The bandpass filter is applied in the forward and reverse direction. This means that the filter is applied twice, each time reversing the vector while writing the output. A vector is divided over multiple thread blocks and synchronisation is needed between these blocks. Therefore, the kernel is started twice.

#### Delay and Sum reconstruction

The calculations of the sound waves' travel time need a square root, see figure 2.3. Unfortunately, the throughput of a square root operation is not very high as it requires many instructions and uses the special function units. However, the travel times are the same for each frame. So, they can be pre-calculated and stored in global memory. Now a thread only needs to read the travelling time from memory and use it to address the input data. Pre-calculating the travel times improved the execution time of this filter 1.8 times.

#### Colour map

The colour map is implemented using the CUDA graphics interoperability with OpenGL. With OpenGL a frame buffer is created, which can be filled by a CUDA kernel. For each output pixel a thread is created, which reads the envelope of the signal and creates a gray scale colour value using equation (4.1). A colour is stored using vector type containing four values, allowing the output data to be sequentially written to the buffer.

$$r(x) = g(x) = b(x) = \begin{cases} 255 & \text{if } x > \max, \\ 255 \cdot \frac{x}{\max} & \text{otherwise.} \end{cases}$$
(4.1)

## 4.5 Results

The processing steps, mentioned in section 2.2, are implemented using the HPC framework on an NVidia Geforce GTX660Ti. The results, together with running times on an Intel Core i5-2300, are shown in table 4.1. The first remark is that the goal, a frame rate of 2kHz, is reached. The GPU can process the pipeline at 6.8kHz, while the CPU processes only 101 frames per second.

The running time of the reconstruction step is the largest. This step performs the most operations per thread and also produces the most global memory traffic. In order to reconstruct a single point a thread must read, for every column, a pre-calculated travel time and a sample from the input data.

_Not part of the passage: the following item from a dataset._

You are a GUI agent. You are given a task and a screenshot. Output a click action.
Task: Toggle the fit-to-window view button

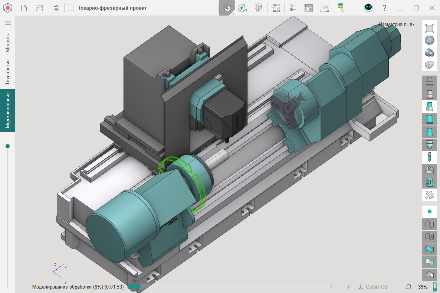[429, 28]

A large speed up is obtained from CPU to GPU. One reason is that the CPU implementations were not parallelised. A theoretical increase in speed for the CPU would be a factor of 32, 4 cores and SIMD width of 8 single floating point values. Off course the real speed up will be less and the peak memory bandwidth might already be reached before the peak performance is reached, but the GPU would outperform the CPU even if a 32 times speed up on the CPU was realised.

Furthermore, it can be noticed that the algorithms scale better on a GPU than on a CPU. Table 4.1 also contains results from a larger data set, 128 columns with 128 mm depth. This effectively increases the number of samples in the data set with a factor of 32. The running time on the GPU increases 29 times, while on the CPU an increase of 240 times can be seen.

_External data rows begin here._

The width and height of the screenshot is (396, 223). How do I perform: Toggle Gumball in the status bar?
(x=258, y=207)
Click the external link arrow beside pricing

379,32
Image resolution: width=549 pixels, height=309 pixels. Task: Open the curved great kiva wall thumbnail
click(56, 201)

| Frame dimension             | Kernel           | GPU  | CPU     | Speed up |
|-----------------------------|------------------|------|---------|----------|
| (columns x depth)           |                  | (µs) | (µs)    |          |
| $64 \times 8 \text{ mm}$    | DC Removal       | 9    | 126     | 14       |
|                             | Bandpass         | 15   | 238     | 16       |
|                             | Reconstruction   | 93   | 8525    | 92       |
|                             | Hilbert envelope | 9    | 629     | 70       |
|                             | Colour map       | 20   | 328     | 16       |
|                             | Total            | 146  | 9846    | 67       |
| $128 \times 128 \text{ mm}$ | DC Removal       | 119  | 3986    | 33       |
|                             | Bandpass         | 196  | 7888    | 40       |
|                             | Reconstruction   | 3672 | 2332597 | 635      |
|                             | Hilbert envelope | 136  | 22451   | 165      |
|                             | Colour map       | 60   | 9273    | 155      |
|                             | Total            | 4183 | 2376195 | 568      |

**Table 4.1:** Comparison of running times on GPU and single core CPU implementation, without use of SIMD instructions.

# Chapter 5 Performance Model

Until now the work focused on using the GPU as a computing platform, which gave good performance improvements. However, it is not clear whether or not the best possible performance is reached. A performance model can be used to answer this question. For that reason this thesis introduces a new performance model. A second reason for performance modelling is platform selection. With a performance model the execution times on a GPU can be estimated without actually running the kernels on the GPU.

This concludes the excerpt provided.